The antimicrobial resistance gene profile of
Salmonella SE3 identified genes potentially involved in resistance to aminoglycosides, fluoroquinolones, macrolides, a monobactam (
golS), nitroimidazole (
msbA), tetracycline and related drugs (
mdfA), and cephalosporins. Other studies of
Salmonella isolates from southern Brazil have also reported tetracycline (
mdfA) and aminoglycoside (
aac(6’)-Iaa) resistance genes, in addition to other genes such as
aac(3)-Iva, aph(3”)-Ib, aph(4)-Ia, aph(6)-Id, tet(34) and
tet(A) [
57,
58,
59,
60,
61]. In the United States, additional antibiotic resistance mechanisms in
S. enterica have been described [
62], such as resistance to aminoglycosides (
aadA, aadB, aacC, aphA, strAB), β-lactams (
blaCMY-2, PSE-1,
TEM-1), chloramphenicol (
cat1, cat2, cmlA, floR), inhibitors of the folate pathway (
dfr, sul), and tetracycline (
tetA, tetB, tetC, tetD, tetG, and
tetR), none of these resistance genes were detected in our study.
Ten
Salmonella pathogenic islands were identified in
Salmonella SE3 which is relatively high compared that reported for other
Salmonella isolates. A
S. enterica serovar Typhimurium isolate, ms202, from a patient in India possessed six
Salmonella pathogenicity islands: SPI-1, SPI-2, SPI-3, SPI-4, SPI-5, and SPI-11 [
63], but in our work, we did not identify SPI-4. The genes identified in SPI regions had similarity to known transporters, drug targets, and antibiotic-resistance genes, and in a subset of genomic islands, genes that facilitate the horizontal transfer of genes encoding numerous resistance and virulence factors of regions belonging to type III secretion systems (T3SS). Vilela et al. [
64] analyzed six
Salmonella Choleraesuis strains provided by the Brazilian
Salmonella reference laboratory of the Oswaldo Cruz Foundation (FIOCRUZ-RJ), which receives
Salmonella isolates from diverse isolation sources and regions of the country.
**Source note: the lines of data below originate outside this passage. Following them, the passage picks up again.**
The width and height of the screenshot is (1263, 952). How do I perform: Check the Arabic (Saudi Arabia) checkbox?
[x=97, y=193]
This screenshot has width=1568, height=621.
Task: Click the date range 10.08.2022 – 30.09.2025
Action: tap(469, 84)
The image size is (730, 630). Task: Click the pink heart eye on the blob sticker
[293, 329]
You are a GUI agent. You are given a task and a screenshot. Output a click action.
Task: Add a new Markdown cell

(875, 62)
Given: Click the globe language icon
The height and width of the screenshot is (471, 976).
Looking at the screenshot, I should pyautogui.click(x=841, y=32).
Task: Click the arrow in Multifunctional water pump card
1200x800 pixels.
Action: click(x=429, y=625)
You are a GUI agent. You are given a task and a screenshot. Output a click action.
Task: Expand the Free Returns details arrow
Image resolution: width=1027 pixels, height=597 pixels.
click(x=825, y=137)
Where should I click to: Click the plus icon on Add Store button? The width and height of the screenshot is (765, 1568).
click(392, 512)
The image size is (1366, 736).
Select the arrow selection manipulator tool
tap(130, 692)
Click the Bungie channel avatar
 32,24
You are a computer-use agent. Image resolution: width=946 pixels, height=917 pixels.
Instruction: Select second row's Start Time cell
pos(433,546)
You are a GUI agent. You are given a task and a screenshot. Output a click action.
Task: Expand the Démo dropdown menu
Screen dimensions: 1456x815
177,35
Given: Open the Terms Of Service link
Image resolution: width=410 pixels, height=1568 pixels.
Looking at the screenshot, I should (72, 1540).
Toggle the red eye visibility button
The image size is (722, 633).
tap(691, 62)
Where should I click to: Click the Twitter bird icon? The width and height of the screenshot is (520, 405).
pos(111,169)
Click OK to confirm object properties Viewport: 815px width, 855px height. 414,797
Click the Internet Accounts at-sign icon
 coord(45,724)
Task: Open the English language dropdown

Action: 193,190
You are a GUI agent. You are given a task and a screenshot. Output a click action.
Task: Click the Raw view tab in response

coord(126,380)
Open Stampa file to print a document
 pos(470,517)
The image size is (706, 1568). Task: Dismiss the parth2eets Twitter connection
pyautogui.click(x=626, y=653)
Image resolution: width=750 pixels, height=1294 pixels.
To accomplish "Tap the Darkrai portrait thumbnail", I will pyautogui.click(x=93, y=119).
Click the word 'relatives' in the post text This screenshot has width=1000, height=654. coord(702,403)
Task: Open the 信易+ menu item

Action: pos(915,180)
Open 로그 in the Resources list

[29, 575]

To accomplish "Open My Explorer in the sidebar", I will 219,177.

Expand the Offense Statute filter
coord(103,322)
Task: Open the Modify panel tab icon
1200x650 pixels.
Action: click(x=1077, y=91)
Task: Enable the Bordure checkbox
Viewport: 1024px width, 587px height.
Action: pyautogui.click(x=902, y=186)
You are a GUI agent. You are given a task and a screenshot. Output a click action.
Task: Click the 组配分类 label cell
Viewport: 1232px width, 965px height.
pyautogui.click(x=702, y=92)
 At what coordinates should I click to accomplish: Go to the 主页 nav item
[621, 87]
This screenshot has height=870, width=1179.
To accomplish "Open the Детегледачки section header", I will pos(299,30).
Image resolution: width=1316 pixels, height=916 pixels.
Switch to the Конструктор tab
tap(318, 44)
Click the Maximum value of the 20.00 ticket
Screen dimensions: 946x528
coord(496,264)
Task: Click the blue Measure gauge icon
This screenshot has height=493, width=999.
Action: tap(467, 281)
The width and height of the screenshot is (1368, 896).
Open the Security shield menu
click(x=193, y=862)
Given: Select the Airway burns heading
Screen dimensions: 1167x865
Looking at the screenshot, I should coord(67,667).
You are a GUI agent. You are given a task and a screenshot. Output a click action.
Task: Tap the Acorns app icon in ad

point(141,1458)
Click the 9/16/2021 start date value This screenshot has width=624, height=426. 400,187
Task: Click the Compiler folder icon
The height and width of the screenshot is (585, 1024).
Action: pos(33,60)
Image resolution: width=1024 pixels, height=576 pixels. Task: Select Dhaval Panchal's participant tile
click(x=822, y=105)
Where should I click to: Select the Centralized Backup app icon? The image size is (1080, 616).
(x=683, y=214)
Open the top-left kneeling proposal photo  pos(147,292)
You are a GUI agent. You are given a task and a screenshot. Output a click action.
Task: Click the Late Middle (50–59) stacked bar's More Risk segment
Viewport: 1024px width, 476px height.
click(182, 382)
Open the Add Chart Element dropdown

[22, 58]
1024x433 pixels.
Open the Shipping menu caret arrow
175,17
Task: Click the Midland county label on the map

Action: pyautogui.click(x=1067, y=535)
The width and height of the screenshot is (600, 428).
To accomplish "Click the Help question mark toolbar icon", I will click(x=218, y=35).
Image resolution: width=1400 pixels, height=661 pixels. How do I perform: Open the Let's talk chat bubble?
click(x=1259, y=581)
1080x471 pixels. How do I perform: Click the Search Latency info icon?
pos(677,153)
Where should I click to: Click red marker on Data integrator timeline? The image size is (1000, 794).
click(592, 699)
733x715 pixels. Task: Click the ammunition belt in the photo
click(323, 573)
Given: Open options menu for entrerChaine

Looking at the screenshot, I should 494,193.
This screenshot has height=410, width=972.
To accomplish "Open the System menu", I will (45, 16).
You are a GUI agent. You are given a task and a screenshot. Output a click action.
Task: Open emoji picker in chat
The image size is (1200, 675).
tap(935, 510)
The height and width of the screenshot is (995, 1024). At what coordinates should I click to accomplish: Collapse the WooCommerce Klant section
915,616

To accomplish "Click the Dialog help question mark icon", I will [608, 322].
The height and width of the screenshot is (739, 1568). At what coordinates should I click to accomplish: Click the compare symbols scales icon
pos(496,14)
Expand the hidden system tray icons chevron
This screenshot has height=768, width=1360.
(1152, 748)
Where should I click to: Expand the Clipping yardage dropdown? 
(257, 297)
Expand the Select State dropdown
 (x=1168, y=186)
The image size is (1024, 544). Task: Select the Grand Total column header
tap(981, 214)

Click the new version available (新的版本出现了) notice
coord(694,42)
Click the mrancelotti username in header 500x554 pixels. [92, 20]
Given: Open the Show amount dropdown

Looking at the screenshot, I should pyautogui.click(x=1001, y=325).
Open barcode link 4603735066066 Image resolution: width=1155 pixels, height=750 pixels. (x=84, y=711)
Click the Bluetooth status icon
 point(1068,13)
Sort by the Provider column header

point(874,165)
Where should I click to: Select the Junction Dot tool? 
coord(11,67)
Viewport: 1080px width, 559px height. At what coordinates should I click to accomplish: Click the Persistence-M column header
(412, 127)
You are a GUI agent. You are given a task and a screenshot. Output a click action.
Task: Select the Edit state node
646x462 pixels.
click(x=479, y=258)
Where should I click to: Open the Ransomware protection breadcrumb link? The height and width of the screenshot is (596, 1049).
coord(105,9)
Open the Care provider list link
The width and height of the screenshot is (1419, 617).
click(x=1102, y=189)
Pathogenicity islands SPI-1, -2, -3, -4, -5, -9, -13, -14 and CS54 island were detected in five strains and SPI-11 in four strains. The majority of these SPI, with the exception of SPI 4 and SPI 11, were also detected in
Salmonella SE3. SPI-1 and SPI-2 are known to be involved in the invasion of intestinal epithelial cells and survival and replication within phagocytic cells, respectively, through the formation of type 3 secretion systems, SPI-5 is associated with fluid secretion and inflammatory response and SPI-3, -4, -11, -13, -14 and CS54 are associated with
Salmonella survival and adaptation to stresses within macrophages [
65].
In total, 144 potential virulence genes were identified in
Salmonella SE3. Some of these virulence genes are also found in other serovars of
Salmonella. Borah et al. [
66] investigated virulence genes in 88
Salmonella isolates recovered from humans and different species of animals. Among the 88 isolates, some virulence genes such
invA,
sipA,
sipB and
sipC were detected irrespective of the serovar, and these were also detected in
Salmonella SE3.
fepA was also present in a high percentage (64.7%) of isolates belonging to
Salmonella serovars Enteritidis, Weltervreden, Typhi, Newport, Litchfield, Idikan and Typhimurium, as well as
Salmonella SE3 and. Other virulence genes were present in varying percentages among the
Salmonella serovars studied by Borah et al. [
66] such as
sopB (86.36%),
sopE2 (62.5%),
pefA (79.54%) and
sefC (51.14%); of these genes only
sefC was not detected in
Salmonella SE3. The virulence genes identified in
Salmonella SE3 are involved in several different processes, such as the
invA gene usually codes for a protein in the inner bacterial membrane that is responsible for the invasion of intestinal cells of the host [
67,
68]. The
fepA gene encodes outer membrane receptor protein FepA, which participates in iron transport and plays a role in infection colonization in
Salmonella [
32]. T3SS-1 secretes proteins, termed effectors, across the inner and outer membranes of the bacterial cell. Some of the secreted effectors, including SipA, SipB and SipC are encoded by genes located on SPI1. The remaining effectors, including SopA, SopB, SopD, SopE and SopE2 are encoded by genes that are scattered around the
Salmonella SE3 chromosome. Upon secretion the SipB, SipC, and SipD proteins are thought to form a complex in the eukaryotic membrane that is required for translocation of the remaining effectors into the host cell cytoplasm [
69]. PefA is encoded by
Salmonella SE3 and is the plasmid-encoded fimbrial major subunit antigen of
Salmonella Typhimurium [
70].
Salmonella plasmid-encoded fimbrae have been found to mediate adhesion to mouse intestinal epithelium [
71].
The gene
arsC, encoding arsenate reductase, was found in the genome of
Salmonella SE3. Arsenate reductase is essential for arsenate resistance and transforms arsenate into arsenite which is extruded from the cell [
72,
73]. This is of interest as
Salmonella SE3 was isolated from the soil of Subaé River where heavy metal concentrations were above reference values [
74]. In addition, mussels (
Mytella charruana) gathered from the same region also contained lead, arsenic and cadmium in concentrations above reference values [
75]. Carvalho et al. [
75] also determined the quality of soils in 39 households from nearby Santo Amaro City, and the Residential Investigation Value (RIV) was exceeded by Lead (23.1% of the samples), Cadmium (7.7%), Nickel (2.6%), Zinc (25.6%), Arsenic (2.6%), and Antimony (7.7%).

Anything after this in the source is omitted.